首先甜甜圈是根据一个圆环的法向量分布的一片一片的方块, 所以我的思路是首先从一个圆环获得各个定点然后在每个定点处生成一个对应的长方体

但是每一个定点的方体再被复制过去的时候会根据normal旋转, 所以需要定义每个定点normal的up vector. 除此之外, 长方形的宽高需要根据圆环的大小来改变, 所以我在这边找到每个定点最近点的距离来计算每个定点应该对应的短边.

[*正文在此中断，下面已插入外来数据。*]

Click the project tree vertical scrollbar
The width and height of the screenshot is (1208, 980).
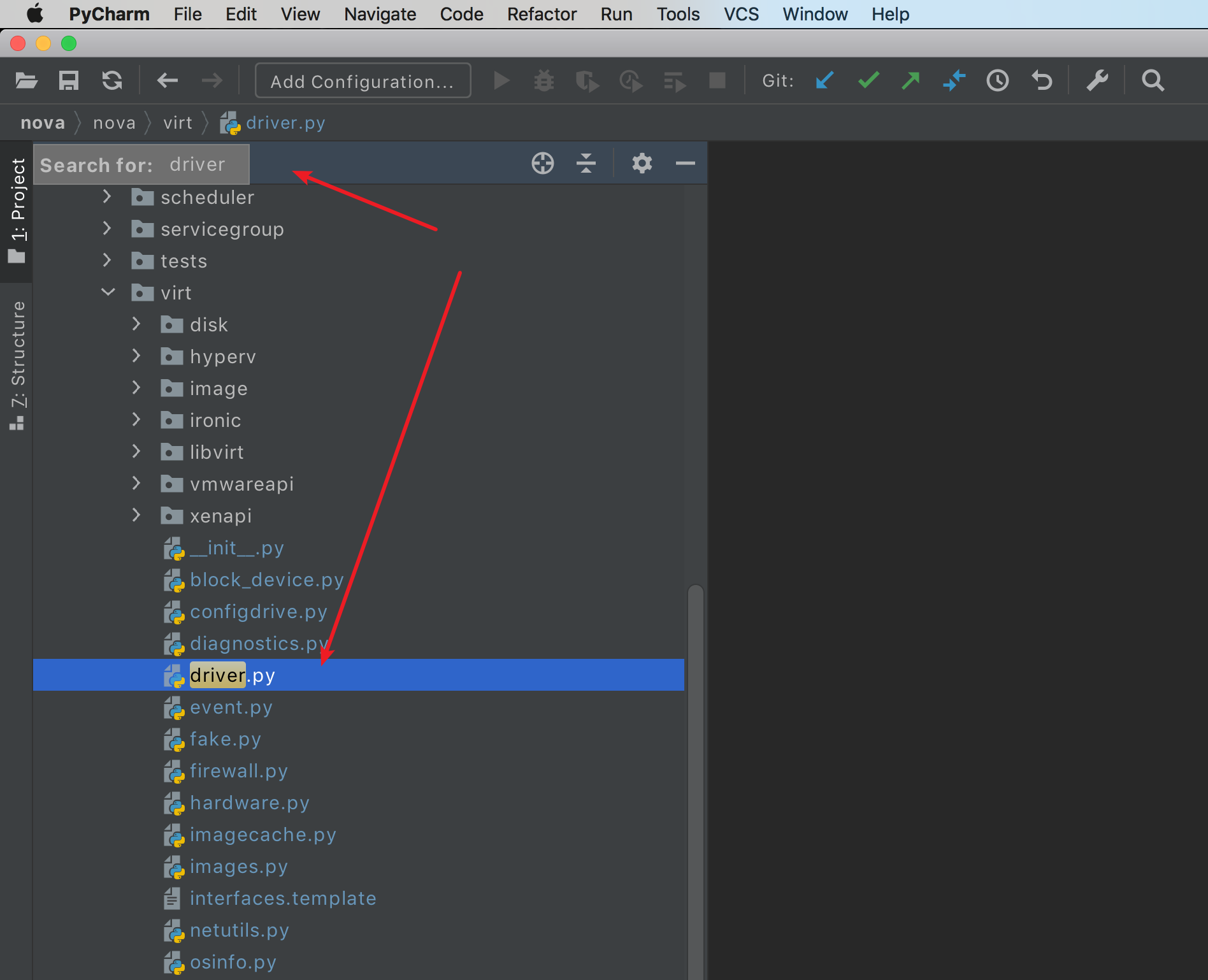[x=695, y=765]
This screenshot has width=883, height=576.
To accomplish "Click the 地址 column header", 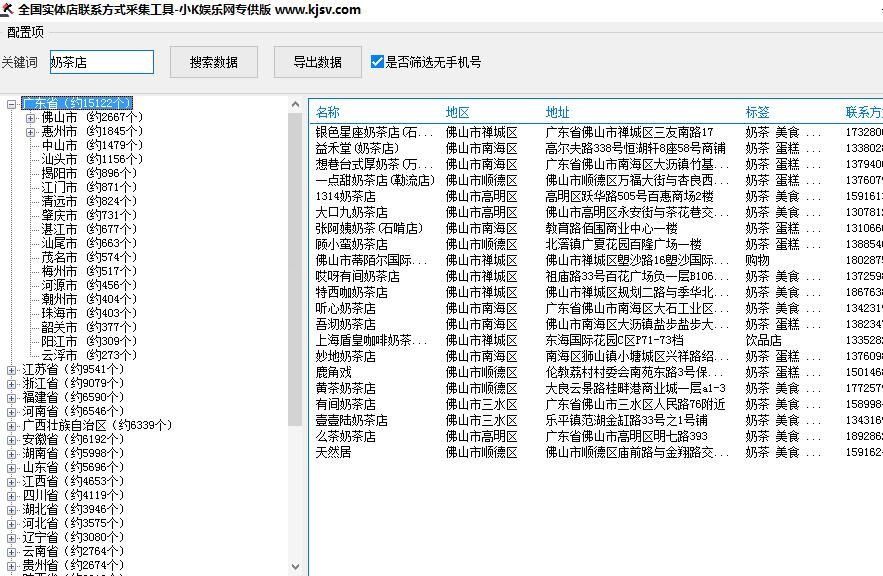I will [x=558, y=113].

然后根据pivotpainter的文档, 准备好的素材每个geometry对应需要一个point, point和geometry需要有一个共同的attribute叫做name, 这样才能知道哪个pivot对应哪一个geometry. 接下来就是在每个点创建好name属性之后一次复制给顶点上的geometry.

顶点动画

首先需要区分开这个物体外侧的颜色和内部的颜色, 这一个区分可以通过看每个面的normal和物体pivotpoint的normal是否是相同方向(同方向是外面,反方向是里面). 这里可以通过dot product实现: a dot b > 0: two vectors are pointing the same way, < 0 then opposite.

其次就是关于顶点动画的解析: 这边每个平面是根据它的normal方向在旋转, 类似于一根筷子插在了一块豆腐上然后在转这个筷子, 但是豆腐本身没有在旋转. 所以这里可以用旋转normal的方式来达到表面旋转的效果.

想要让物体normal先有一些偏移, 然后在随着时间沿着normal方向画圆运动. 这里首先就要获得两个垂直于normal的向量a, b, 计算出圆周运动offset为sin(time) * a + cos(time) * b, 然后让axis等于原本normal加上这个新的offset就可以.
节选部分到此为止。